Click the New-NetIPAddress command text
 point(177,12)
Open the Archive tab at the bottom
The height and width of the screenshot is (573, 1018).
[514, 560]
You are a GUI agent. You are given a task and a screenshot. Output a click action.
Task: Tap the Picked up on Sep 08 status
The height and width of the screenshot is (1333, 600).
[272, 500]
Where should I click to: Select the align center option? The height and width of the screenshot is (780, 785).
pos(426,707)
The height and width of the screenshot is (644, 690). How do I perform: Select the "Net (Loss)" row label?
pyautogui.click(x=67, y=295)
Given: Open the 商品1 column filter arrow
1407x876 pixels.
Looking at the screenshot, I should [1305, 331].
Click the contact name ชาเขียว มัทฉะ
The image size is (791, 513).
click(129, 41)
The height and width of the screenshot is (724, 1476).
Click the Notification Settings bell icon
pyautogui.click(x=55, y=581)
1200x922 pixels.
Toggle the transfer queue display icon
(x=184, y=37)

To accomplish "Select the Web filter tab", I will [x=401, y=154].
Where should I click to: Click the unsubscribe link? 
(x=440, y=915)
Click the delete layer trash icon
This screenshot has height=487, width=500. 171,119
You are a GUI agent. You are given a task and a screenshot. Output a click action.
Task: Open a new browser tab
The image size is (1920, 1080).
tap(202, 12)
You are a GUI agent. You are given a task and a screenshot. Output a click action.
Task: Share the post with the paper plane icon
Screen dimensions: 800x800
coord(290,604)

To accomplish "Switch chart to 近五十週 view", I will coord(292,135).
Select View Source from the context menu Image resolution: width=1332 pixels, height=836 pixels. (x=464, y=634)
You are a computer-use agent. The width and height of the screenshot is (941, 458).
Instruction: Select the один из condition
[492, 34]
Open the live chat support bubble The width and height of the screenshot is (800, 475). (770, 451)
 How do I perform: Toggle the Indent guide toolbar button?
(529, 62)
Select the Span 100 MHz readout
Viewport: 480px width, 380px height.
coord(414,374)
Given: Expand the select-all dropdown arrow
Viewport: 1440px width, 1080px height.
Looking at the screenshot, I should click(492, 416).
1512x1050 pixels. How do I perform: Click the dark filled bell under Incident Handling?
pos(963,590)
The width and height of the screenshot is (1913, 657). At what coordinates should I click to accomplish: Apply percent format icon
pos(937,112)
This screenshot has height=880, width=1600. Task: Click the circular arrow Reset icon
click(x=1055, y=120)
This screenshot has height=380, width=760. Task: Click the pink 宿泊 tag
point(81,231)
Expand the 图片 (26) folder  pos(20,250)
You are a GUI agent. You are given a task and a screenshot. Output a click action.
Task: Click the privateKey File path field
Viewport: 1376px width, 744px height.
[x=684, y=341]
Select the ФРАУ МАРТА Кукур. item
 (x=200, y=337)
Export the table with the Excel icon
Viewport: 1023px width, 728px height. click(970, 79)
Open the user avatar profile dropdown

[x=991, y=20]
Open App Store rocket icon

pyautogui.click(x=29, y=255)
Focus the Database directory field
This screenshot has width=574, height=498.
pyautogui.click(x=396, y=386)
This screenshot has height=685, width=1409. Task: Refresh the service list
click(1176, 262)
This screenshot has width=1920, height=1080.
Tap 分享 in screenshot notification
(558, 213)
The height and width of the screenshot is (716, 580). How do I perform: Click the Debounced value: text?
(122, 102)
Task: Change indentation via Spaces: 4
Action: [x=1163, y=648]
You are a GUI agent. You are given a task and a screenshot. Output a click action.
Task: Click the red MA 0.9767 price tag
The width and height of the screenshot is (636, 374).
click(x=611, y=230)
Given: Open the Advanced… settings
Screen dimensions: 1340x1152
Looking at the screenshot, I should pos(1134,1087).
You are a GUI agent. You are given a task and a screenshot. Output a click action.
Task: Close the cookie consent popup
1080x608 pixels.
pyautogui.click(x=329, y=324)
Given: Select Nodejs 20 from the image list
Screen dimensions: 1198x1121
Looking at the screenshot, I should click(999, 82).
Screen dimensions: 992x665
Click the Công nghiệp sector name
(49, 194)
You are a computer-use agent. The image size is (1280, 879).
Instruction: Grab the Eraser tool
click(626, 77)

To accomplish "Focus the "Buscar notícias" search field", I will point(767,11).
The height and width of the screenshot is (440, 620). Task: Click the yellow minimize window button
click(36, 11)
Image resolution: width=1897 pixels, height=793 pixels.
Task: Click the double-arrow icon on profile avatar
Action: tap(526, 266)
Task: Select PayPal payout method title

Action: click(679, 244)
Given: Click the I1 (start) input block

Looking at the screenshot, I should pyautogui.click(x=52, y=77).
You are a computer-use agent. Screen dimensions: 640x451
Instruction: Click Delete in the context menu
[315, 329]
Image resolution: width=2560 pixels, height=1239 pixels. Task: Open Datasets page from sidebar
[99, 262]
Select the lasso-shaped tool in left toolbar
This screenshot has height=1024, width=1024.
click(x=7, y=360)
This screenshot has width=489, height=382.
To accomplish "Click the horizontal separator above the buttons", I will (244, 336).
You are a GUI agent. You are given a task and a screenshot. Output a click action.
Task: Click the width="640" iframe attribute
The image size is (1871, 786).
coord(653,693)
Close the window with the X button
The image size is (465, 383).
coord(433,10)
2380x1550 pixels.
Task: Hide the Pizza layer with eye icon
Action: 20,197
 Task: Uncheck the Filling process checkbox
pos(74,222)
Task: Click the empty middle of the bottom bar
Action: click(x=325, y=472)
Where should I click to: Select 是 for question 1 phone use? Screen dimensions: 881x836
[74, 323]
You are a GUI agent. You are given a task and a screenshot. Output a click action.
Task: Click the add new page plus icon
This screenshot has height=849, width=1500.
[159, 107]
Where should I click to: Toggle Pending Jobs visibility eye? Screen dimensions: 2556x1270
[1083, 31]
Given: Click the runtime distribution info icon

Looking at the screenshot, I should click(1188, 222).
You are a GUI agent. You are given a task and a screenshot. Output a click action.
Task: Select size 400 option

Written request: In the items from the start through the line that contains "tap(202, 12)", inclusive, change "trash" to "bin" and leave everything else unchanged.

Finished exercise:
Click the New-NetIPAddress command text
 point(177,12)
Open the Archive tab at the bottom
The height and width of the screenshot is (573, 1018).
[514, 560]
You are a GUI agent. You are given a task and a screenshot. Output a click action.
Task: Tap the Picked up on Sep 08 status
The height and width of the screenshot is (1333, 600).
[272, 500]
Where should I click to: Select the align center option? The height and width of the screenshot is (780, 785).
pos(426,707)
The height and width of the screenshot is (644, 690). How do I perform: Select the "Net (Loss)" row label?
pyautogui.click(x=67, y=295)
Given: Open the 商品1 column filter arrow
1407x876 pixels.
Looking at the screenshot, I should [1305, 331].
Click the contact name ชาเขียว มัทฉะ
The image size is (791, 513).
click(129, 41)
The height and width of the screenshot is (724, 1476).
Click the Notification Settings bell icon
pyautogui.click(x=55, y=581)
1200x922 pixels.
Toggle the transfer queue display icon
(x=184, y=37)

To accomplish "Select the Web filter tab", I will [x=401, y=154].
Where should I click to: Click the unsubscribe link? 
(x=440, y=915)
Click the delete layer bin icon
This screenshot has height=487, width=500. 171,119
You are a GUI agent. You are given a task and a screenshot. Output a click action.
Task: Open a new browser tab
The image size is (1920, 1080).
tap(202, 12)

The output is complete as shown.